◆ **YOUR TASK**: Begin the copy at the line that contains "Open help icon beside Country/region label", end it at the last line of the entries below, keep every word exact, and include no pictures.

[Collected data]
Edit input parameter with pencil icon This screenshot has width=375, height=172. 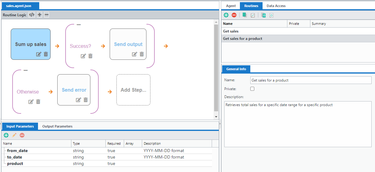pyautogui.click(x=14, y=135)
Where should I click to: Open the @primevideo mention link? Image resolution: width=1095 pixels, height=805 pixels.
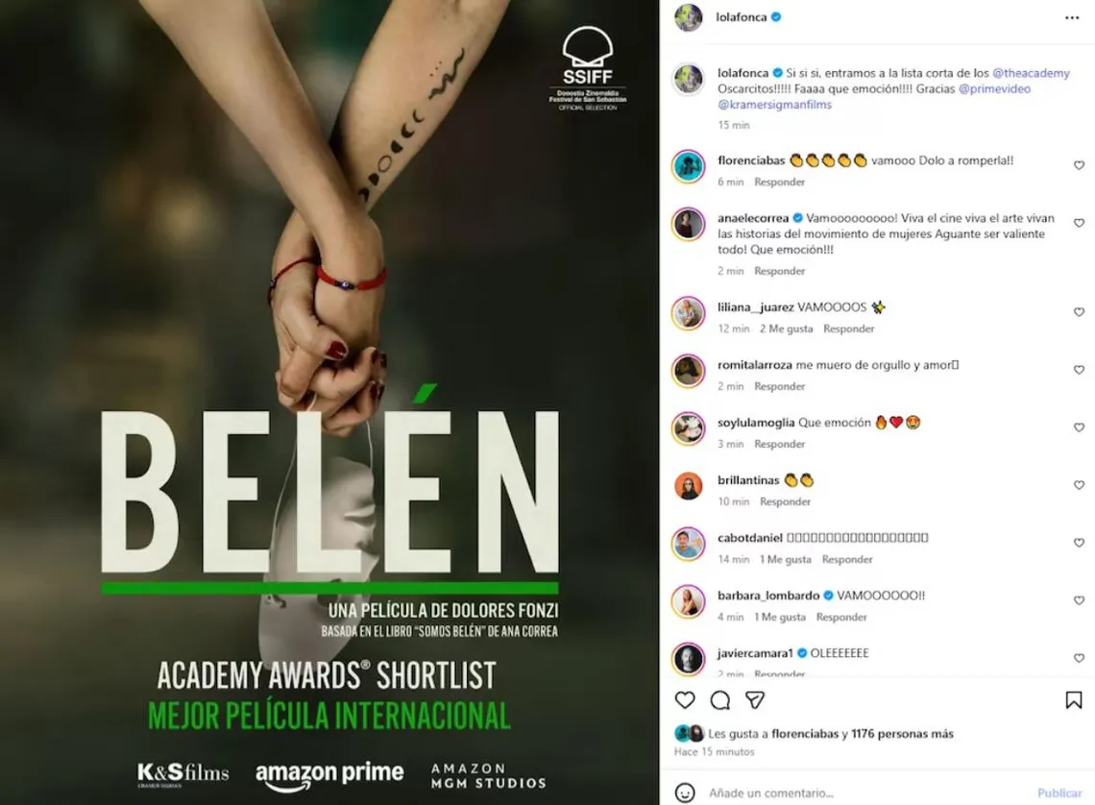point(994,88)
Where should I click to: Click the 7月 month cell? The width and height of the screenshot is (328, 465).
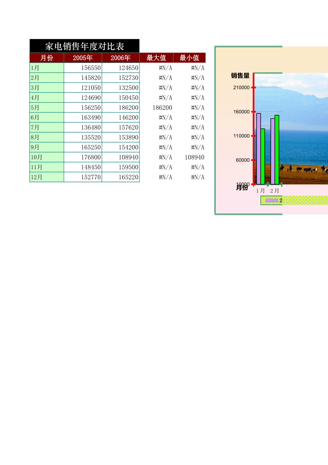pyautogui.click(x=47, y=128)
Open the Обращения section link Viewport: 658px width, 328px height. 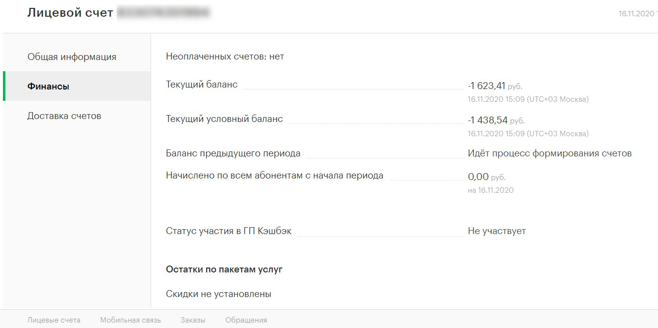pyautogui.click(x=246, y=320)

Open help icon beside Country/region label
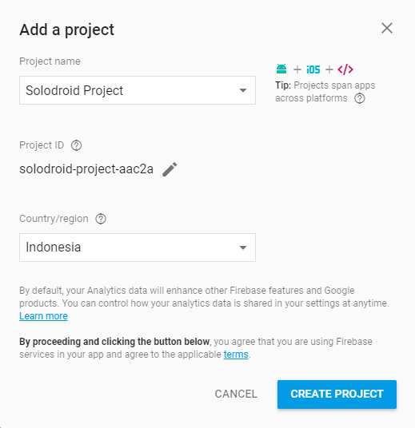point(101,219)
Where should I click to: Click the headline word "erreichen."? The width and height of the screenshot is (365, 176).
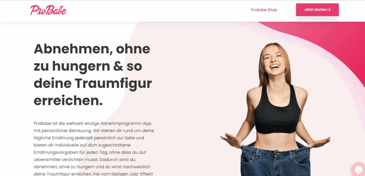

◆ **REPLY**:
Open help icon beside Country/region label
point(101,219)
Where should I click to: Click the headline word "erreichen."? The width and height of the screenshot is (365, 176).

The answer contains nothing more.